- Dataset records:
|---|

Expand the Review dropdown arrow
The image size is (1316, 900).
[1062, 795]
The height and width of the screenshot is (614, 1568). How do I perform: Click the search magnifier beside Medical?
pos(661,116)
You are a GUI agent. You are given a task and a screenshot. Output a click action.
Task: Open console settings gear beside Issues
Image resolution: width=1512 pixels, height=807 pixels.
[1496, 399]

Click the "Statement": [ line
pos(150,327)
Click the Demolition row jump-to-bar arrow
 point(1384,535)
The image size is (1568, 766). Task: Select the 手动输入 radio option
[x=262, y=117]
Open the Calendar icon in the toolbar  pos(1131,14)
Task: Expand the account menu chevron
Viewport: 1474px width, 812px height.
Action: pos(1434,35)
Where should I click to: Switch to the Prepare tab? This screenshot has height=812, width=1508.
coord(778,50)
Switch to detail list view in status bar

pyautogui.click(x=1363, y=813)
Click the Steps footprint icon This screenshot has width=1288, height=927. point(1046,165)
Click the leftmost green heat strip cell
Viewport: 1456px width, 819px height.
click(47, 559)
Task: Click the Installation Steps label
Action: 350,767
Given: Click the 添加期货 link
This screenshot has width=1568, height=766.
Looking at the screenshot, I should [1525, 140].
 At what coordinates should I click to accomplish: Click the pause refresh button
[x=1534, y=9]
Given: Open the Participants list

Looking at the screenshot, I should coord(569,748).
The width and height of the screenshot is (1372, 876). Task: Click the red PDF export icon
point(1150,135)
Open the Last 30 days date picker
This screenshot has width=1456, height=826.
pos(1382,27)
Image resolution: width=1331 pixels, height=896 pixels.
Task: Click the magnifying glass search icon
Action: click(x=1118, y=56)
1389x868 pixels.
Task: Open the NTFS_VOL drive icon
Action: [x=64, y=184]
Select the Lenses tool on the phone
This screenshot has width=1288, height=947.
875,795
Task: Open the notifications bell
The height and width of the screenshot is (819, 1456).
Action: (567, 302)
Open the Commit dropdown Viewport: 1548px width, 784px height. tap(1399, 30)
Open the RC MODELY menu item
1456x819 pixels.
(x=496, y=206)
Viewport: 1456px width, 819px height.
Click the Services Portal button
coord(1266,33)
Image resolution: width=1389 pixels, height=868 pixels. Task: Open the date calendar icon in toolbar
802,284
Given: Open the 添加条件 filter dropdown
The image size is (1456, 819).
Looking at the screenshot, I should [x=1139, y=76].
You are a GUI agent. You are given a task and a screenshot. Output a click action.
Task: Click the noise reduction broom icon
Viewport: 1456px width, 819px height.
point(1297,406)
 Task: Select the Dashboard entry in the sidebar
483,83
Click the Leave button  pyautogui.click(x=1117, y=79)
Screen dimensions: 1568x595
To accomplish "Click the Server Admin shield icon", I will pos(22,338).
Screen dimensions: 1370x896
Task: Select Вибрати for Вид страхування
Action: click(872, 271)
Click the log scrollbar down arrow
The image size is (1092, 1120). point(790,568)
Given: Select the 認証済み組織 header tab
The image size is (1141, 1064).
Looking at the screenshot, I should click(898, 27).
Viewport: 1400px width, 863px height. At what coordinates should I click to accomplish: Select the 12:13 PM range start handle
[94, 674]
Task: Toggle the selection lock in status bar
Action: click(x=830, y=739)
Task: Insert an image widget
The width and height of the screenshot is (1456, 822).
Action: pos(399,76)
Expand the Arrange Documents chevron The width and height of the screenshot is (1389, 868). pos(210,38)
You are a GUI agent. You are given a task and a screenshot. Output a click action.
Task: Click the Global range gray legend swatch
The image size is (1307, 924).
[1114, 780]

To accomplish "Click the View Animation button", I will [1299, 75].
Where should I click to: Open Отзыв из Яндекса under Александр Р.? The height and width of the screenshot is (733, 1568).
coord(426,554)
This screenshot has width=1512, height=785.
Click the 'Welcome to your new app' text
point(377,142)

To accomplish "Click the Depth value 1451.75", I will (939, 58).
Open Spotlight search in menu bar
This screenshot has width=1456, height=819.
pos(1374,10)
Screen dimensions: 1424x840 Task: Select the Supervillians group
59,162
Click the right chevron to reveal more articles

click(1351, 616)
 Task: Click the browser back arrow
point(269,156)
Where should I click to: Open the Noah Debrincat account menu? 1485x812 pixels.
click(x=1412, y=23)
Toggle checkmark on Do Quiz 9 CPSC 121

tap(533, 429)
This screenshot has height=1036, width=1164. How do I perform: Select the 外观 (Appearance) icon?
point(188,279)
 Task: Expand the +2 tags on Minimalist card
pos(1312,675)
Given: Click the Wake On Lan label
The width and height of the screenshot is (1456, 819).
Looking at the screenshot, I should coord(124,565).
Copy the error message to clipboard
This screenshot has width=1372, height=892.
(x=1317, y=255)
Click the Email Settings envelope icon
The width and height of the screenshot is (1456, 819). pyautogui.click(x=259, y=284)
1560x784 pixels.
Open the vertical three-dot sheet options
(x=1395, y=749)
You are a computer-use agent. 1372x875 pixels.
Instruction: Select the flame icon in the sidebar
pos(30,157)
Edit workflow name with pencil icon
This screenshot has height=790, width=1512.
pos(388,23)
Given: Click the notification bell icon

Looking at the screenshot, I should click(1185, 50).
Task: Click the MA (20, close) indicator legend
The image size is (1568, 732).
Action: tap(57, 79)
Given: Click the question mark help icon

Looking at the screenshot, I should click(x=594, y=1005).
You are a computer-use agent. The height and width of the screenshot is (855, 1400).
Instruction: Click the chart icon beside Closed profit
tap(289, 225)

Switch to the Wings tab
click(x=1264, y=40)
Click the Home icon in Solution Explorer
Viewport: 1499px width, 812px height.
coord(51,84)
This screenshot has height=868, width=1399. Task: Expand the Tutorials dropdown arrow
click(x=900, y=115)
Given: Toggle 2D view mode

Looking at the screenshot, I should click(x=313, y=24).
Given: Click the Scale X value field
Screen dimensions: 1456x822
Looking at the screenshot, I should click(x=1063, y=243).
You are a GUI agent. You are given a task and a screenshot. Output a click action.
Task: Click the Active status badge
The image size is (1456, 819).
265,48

|---|

- Exercise aim: Transcribe the lines above between the line holding "Open the Commit" and the line holding "Given: Open the 添加条件 filter dropdown", inclusive, exactly as they stand and with nothing added.

- Response:
Open the Commit dropdown Viewport: 1548px width, 784px height. tap(1399, 30)
Open the RC MODELY menu item
1456x819 pixels.
(x=496, y=206)
Viewport: 1456px width, 819px height.
Click the Services Portal button
coord(1266,33)
Image resolution: width=1389 pixels, height=868 pixels. Task: Open the date calendar icon in toolbar
802,284
Given: Open the 添加条件 filter dropdown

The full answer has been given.